Против чего тебе возражать? Ты ощутил, что такое Бог, и Он просто будет, как будет печальным лицо, если я его изваяю печальным.
Нет языка вне деяний твоих и поступков, Бог един. Поэтому я называю трудом молитву и молитвой труд.
LXXXII
Необходимость постоянства — вот что я ощутил как великую истину.
На что опереться, если все кончается вместе с тобой? Я вспомнил народ, который чтил как богов своих мертвых. Родовой склеп принимал одного за другим тех, кому пришел черед умереть. Склеп олицетворял постоянство.

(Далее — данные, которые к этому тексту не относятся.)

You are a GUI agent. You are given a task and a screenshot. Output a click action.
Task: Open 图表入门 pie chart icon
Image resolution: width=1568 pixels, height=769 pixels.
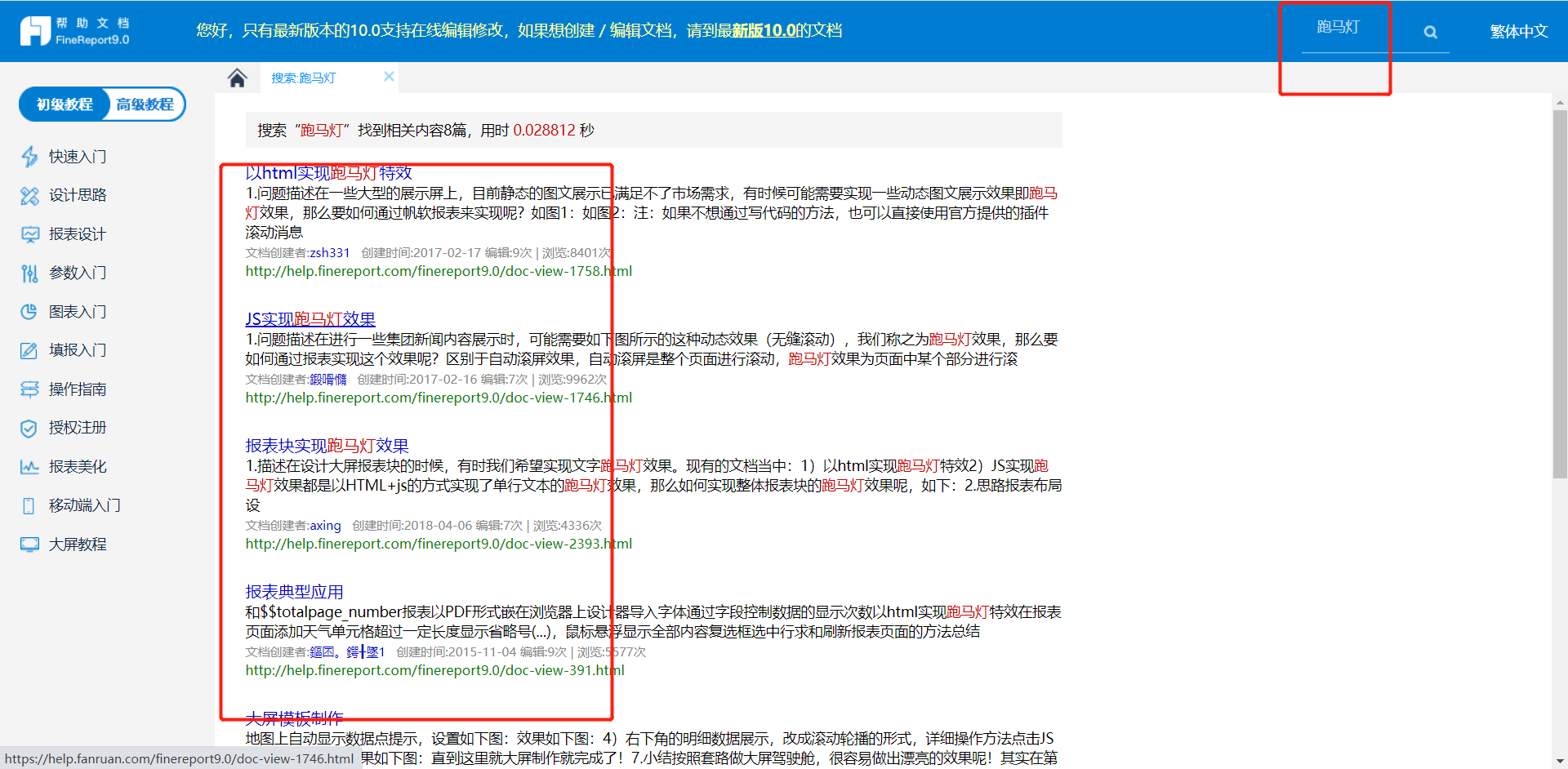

— Вы счастливы? — спросил я.
— Мы знаем, как мирен ожидающий нас сон, и как же не быть нам счастливыми?
LXXXIII
Я устал. Изнемог. И, наверное, был бы честнее, если б сказал: чувствую, что оставлен Господом. Больше не было надо мной замкового камня, смолкло во мне эхо. Смолк тот голос, что говорил со мной в тишине. Я поднялся на самую высокую из башен и подумал: «Для чего они, эти звезды?» Оглядел мои земли и вопросил: «Для чего они, эти земли?» Услышал жалобу сонного города и не понял: «Откуда она, эта жалоба?» Я был иноземцем, отчужденным от разноликой чужеязычной толпы. Был платьем, брошенным на спинку стула. Был бессильным и одиноким. Опустелым, нежилым, как дом, и как мне не хватало замка свода! Все распалось во мне, ничто ничему не служило. «Однако я все тот же, — думал я.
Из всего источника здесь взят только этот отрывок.